= Don't Forget Your Old Shipmate =

Traditional naval song

"Don't Forget Your Old Shipmate" (Roud V23285) is a traditional naval song that has been sung by British Royal Navy sailors since the 19th century.

== Versions ==
===First version===
The song was written by Richard Creagh Saunders (1809–1886), who enlisted in the navy as a Schoolmaster on the 11th of July, 1839. It was recorded in Charles Harding Firth's Naval Songs and Ballads (1908) in a slightly different form from the one popularized in cinema, where its opening verse has been omitted, and with quatrain stanzas instead of couplets.

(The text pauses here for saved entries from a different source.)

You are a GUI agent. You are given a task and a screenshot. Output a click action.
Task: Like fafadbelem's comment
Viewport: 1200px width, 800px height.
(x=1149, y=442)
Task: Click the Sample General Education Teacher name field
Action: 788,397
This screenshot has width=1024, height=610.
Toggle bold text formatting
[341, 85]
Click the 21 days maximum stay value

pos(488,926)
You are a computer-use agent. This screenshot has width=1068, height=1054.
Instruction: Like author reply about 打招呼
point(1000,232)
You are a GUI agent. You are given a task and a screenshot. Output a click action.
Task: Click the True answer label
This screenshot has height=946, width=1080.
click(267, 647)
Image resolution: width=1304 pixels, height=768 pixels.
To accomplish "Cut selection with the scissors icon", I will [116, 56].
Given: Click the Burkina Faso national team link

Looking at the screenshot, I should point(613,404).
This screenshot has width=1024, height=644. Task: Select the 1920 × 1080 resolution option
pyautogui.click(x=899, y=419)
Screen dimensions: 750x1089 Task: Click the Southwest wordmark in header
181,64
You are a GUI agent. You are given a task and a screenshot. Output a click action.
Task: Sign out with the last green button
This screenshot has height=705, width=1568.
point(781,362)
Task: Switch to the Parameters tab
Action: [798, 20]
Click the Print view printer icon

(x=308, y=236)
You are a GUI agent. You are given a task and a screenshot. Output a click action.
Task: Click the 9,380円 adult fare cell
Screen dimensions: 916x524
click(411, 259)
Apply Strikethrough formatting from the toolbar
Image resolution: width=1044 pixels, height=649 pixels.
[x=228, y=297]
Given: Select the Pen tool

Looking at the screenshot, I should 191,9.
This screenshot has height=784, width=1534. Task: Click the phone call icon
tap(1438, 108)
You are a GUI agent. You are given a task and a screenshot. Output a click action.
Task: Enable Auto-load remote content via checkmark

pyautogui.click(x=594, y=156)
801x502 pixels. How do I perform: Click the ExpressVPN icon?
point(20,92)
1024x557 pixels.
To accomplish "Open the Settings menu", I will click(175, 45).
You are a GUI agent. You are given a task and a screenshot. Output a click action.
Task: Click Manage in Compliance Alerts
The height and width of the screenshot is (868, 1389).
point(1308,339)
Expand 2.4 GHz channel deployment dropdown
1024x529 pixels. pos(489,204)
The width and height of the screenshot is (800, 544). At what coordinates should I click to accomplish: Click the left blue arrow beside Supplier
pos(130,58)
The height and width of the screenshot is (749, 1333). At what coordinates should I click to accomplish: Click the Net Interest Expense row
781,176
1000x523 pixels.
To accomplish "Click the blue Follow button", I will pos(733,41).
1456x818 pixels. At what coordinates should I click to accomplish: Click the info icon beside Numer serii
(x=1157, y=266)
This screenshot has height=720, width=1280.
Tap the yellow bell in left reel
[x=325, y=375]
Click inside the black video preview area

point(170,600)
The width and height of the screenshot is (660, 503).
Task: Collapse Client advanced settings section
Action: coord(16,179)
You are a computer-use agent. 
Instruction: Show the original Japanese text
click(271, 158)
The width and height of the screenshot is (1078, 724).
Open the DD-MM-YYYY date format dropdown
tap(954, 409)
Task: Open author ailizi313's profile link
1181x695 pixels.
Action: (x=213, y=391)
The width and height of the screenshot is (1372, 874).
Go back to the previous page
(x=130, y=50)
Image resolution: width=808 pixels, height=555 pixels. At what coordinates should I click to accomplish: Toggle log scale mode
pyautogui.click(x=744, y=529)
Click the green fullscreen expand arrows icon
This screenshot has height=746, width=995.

The first version opens with the following quatrain:

We're the boys that fear no noise,
Whilst the thundering cannons roar,
And long we've toiled on the rolling wave,
And now we're safe on shore.
Folderol, etc.

The rest of the song as presented by Firth does not differ substantially from the popular version presented below, but a few lines are inverted or have slight alterations to word order.

===Popular Master and Commander version===

The version sung in the film was arranged in 1978 by Jim Mageean from his album 'Of Ships... and Men.' The song is sung in the wardroom scene of Master and Commander: The Far Side of the World, and is still sung aboard surface combatant ships of the Royal Navy.

 Safe and sound at home again, let the waters roar, Jack.
Safe and sound at home again, let the waters roar, Jack.

Chorus
Long we've tossed on the rolling main, now we're safe ashore, Jack.
Don't forget yer old shipmate, faldee raldee raldee raldee rye-eye-doe!

Since we sailed from Plymouth Sound, four years gone, or nigh, Jack.
Was there ever chummies, now, such as you and I, Jack?

Long we've tossed on the rolling main, now we're safe ashore, Jack.
Don't forget yer old shipmate, faldee raldee raldee raldee rye-eye-doe!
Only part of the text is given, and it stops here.